FTC says it will take a ‘close look’ at EU antitrust fine against Google
However, it's not clear what action, if any, the FTC will take.
Following today’s record antitrust fine imposed on Google parent Alphabet in Europe, US Federal Trade Commission (FTC) Chairman Joseph Simons said he will “take a close look” at the European Commission (EC) decision. Simons also told Reuters he had spoken to EU Competition Commissioner Margrethe Vestager about the penalty.
While Simons’ remark is a bland and non-committal statement, it may signal a willingness by the FTC to take another look at Google’s market position and business practices. It’s far from clear what the outcome of any such investigation would be.
US regulators have generally declined to pursue antitrust remedies against US technology giants, preferring to let the market regulate competition. In 2013, the FTC concluded an investigation into Google’s search practices and declined to impose sanctions. Google agreed to make some modest changes to its business practices as part of the settlement.
The FTC found claims of “search bias” were without factual merit. Then FTC Chairman Jon Leibowitz said the settlement “follow[ed] an exhaustive investigation into Google’s business practices.” He added, “The law protects competition, not competitors.”
The FTC found that most of Google’s actions and product decisions were for the benefit of consumers. Since the closure of that roughly 19-month investigation five years ago, US regulators have largely been quiet while the Europeans have been increasingly aggressive in enforcing privacy and antitrust rules against American technology companies.

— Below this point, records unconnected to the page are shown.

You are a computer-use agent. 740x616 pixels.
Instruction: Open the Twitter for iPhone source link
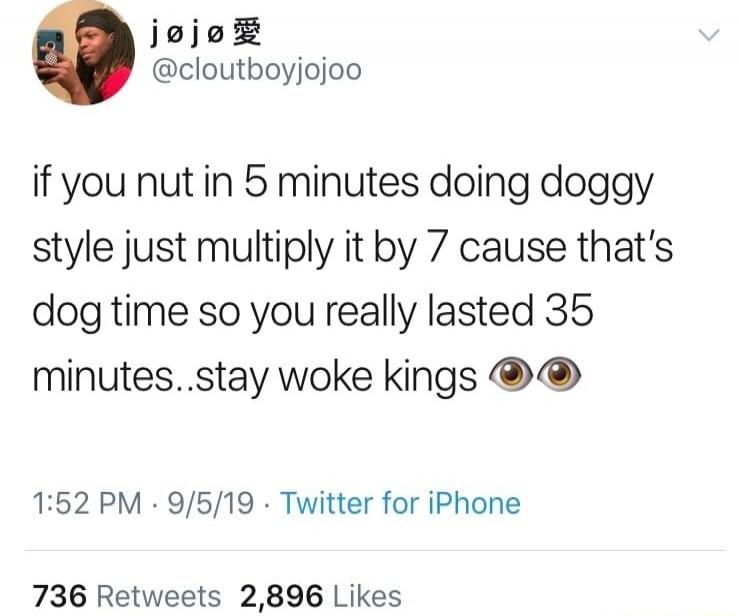(400, 502)
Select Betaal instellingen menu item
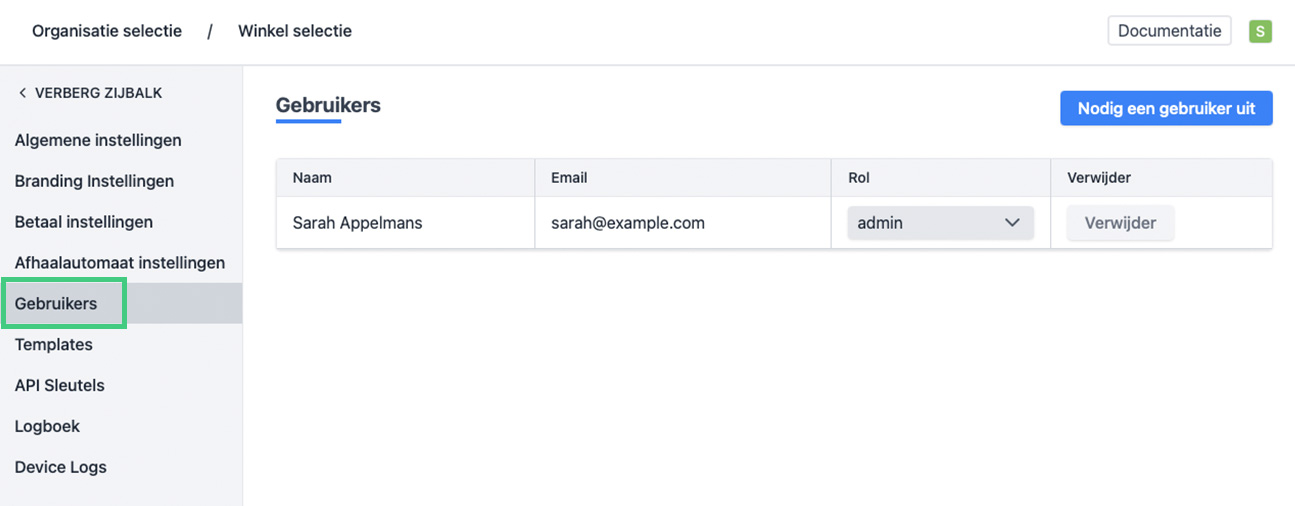The width and height of the screenshot is (1295, 506). 84,222
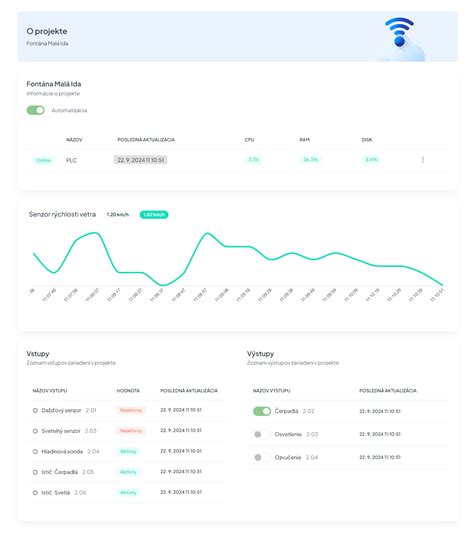Viewport: 474px width, 539px height.
Task: Click the circle icon beside Hladinová sonda
Action: (x=35, y=452)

However, current FTC Chair Simons’ statement that he’s going to “look at” the EC decision could signal the beginning of a new US-based investigation. Information aired on the CBS television program “60 Minutes” in May indicated there was support for bringing an antitrust case against Google within the US Department of Justice (DOJ) and FTC, in 2013, although that was the road not taken.

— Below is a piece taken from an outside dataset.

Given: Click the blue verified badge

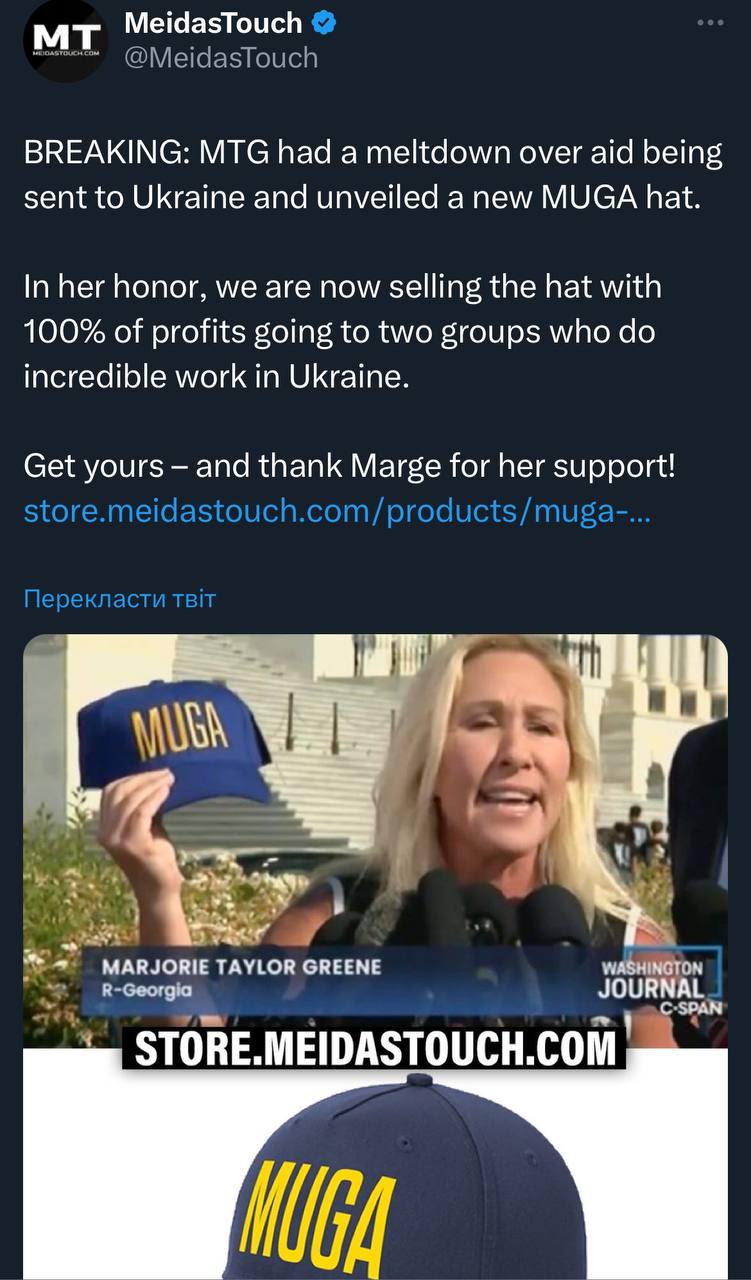Looking at the screenshot, I should point(324,22).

More recently, the DOJ sought to block the AT&T takeover of Time Warner and has appealed a lower court decision permitting the deal to go through. The FCC has also recently raised concerns about the Sinclair Broadcasting takeover of Tribune Company TV stations.
In a hearing on Capitol Hill today, the FTC’s Simons also asked Congress to authorize the imposition of civil monetary penalties by the FTC in the event of major data breaches.